- The task: The records below hold a stretch from the line with "The image size is (604, 502)." through the line with "Click the words 'Good Practice'"; return exactly those lines, ends included, and nothing more.

- Material for this exercise:
....................

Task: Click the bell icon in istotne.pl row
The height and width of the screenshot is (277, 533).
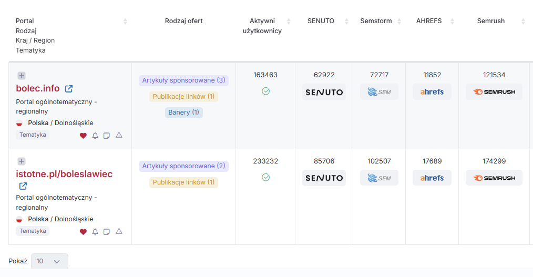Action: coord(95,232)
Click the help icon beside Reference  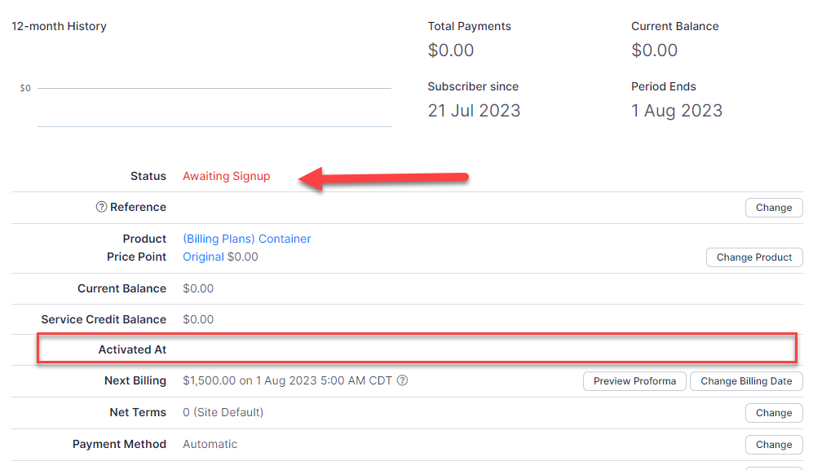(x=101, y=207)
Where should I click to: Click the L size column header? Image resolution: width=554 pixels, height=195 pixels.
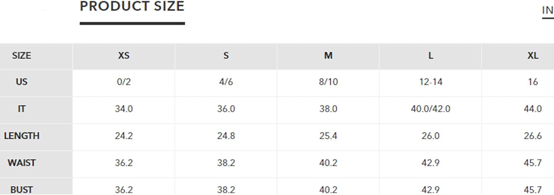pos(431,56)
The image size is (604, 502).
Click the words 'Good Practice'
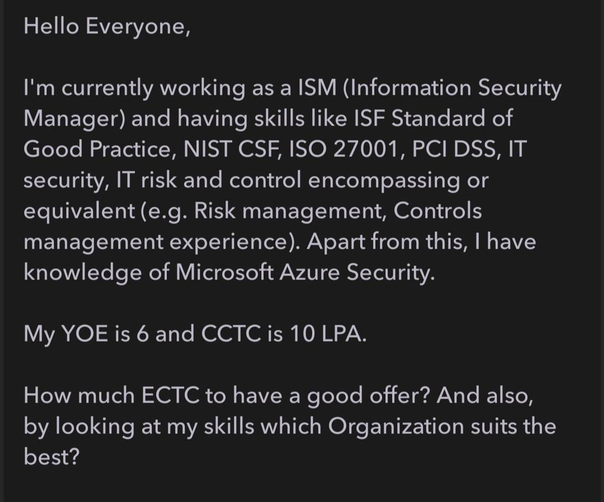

....................

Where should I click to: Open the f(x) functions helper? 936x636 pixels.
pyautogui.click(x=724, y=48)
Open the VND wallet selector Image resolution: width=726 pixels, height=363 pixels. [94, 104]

....................

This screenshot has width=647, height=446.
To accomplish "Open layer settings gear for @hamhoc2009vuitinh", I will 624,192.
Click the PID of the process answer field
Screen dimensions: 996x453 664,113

....................

- The completed task:
The image size is (604, 502).
Click the words 'Good Practice'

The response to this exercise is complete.